▶ **Brief A**
From the review of Wake of Death, quote the passage starting with "It’s okay darling." and going on through "the whole affair.".
▶ **Brief B**
In the review of Wake of Death, how many screenwriters wrote the film's script?

I was recently enjoying a holiday in a Spanish beach resort. It was a great week, with brilliant weather and loads to do. One quirk of such holidays is the small selection of English-language television channels available. They’re always different and always extremely limited. This holiday was no different: BBC1, BBC2, BBC4 and ITV. And then there was movies4men.

Movies4men is a channel I steer clear of. Why? Because frankly it sounds like a pornography channel. It’s actually a terrible name for a fairly reasonable channel, with war and western genre films throughout the day and some action films in the evening. The name is, at best, a little sexist. But it sort of makes sense once you get used to it.

Anyway, if you turn it on at around 11pm on any night there is a fantastic chance you’re going to be stuck watching a poorly-executed Jean Claude Van Dämme film. And that’s where I was every night at 11pm. And that is how I came to watch Wake of Death.

It’s okay darling. It will be over soon.


“After his wife is brutally murdered, an ex-cop wages war against the Chinese triads,” reads the brief plot on IMDB. It tells you pretty much everything you need to know. It may well be one of the worst films I’ve ever watched.

The acting does nothing for a script written by a group of screenwriters – there were four – that probably knew that the script wasn’t particularly important for this film. Why? Because there would be no sequels. Because it had JCVD on the poster and the people who watch it will tend to only care about the action, fighting, martial arts, car chases and explosions. Because it’s hard to screenwrite “JCVD does typical JCVD stuff” without sounding nonchalant about the whole affair.

No matter what the result of the filmmaking process was, the audience would come. They would have been satisfied, albeit devoid of any kind of betterment.

They will have also been treated to a surprising number of JCVD sex scenes, which would probably have been more than they bargained for.

Van Damme has never been a great actor. Heck, he even used it as a defence in a lawsuit back in the 1996. Coincidentally, he has acted in 39 films since that comment from his lawyer was made. None of them appear to have really challenged the notion. 

The only time he tries to really act in ‘Wake of Death’ is a scene where he has to cry as he drunkenly remembers his dead wife. It’s as poorly-executed as that scene in one of the Taken films where Liam Neeson jumps over a fence, with about 10 different camera cuts along the traumatic rollercoaster ride. Someone is kind enough to throw water on Jean-Claude’s face between shots, but that’s still not enough to stop the director giving up and breaking the tension with a random Chinese triad bursting through the window and having a quick fight before running away.

If Van Damme has done some great cinema this millennium I am yet to see it. But his fans will seldom have been disappointed.

Saved entries

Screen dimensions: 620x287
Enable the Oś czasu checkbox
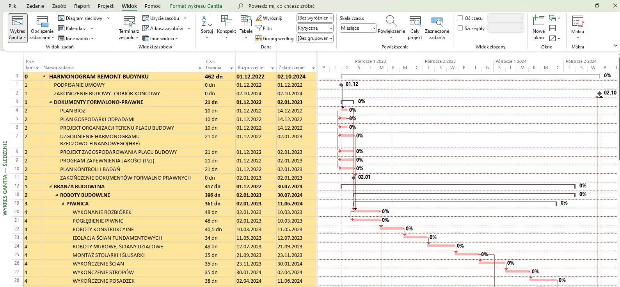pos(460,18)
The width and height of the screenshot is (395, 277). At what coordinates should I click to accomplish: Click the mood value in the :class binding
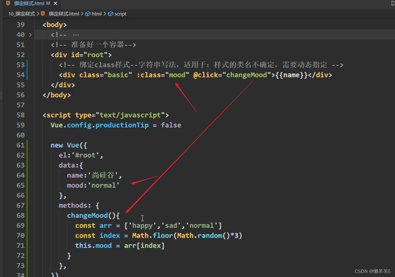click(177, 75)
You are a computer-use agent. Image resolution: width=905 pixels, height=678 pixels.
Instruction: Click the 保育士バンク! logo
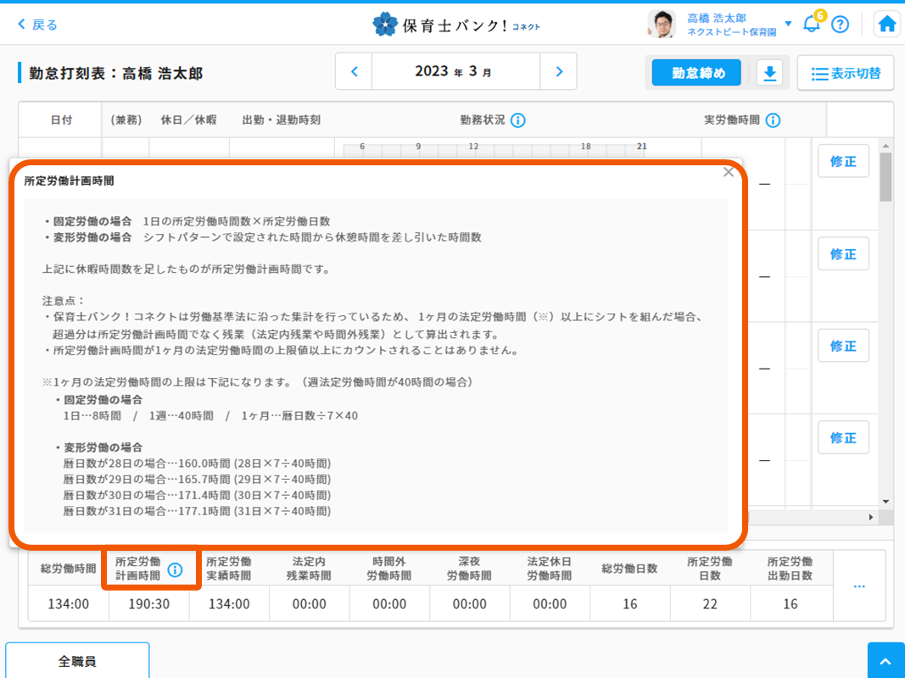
...
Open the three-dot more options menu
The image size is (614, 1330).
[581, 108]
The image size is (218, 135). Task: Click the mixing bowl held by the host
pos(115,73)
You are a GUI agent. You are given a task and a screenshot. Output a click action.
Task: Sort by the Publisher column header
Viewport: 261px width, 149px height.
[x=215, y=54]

▶ **Reply A**
It’s okay darling. It will be over soon.


“After his wife is brutally murdered, an ex-cop wages war against the Chinese triads,” reads the brief plot on IMDB. It tells you pretty much everything you need to know. It may well be one of the worst films I’ve ever watched.

The acting does nothing for a script written by a group of screenwriters – there were four – that probably knew that the script wasn’t particularly important for this film. Why? Because there would be no sequels. Because it had JCVD on the poster and the people who watch it will tend to only care about the action, fighting, martial arts, car chases and explosions. Because it’s hard to screenwrite “JCVD does typical JCVD stuff” without sounding nonchalant about the whole affair.

▶ **Reply B**
Four.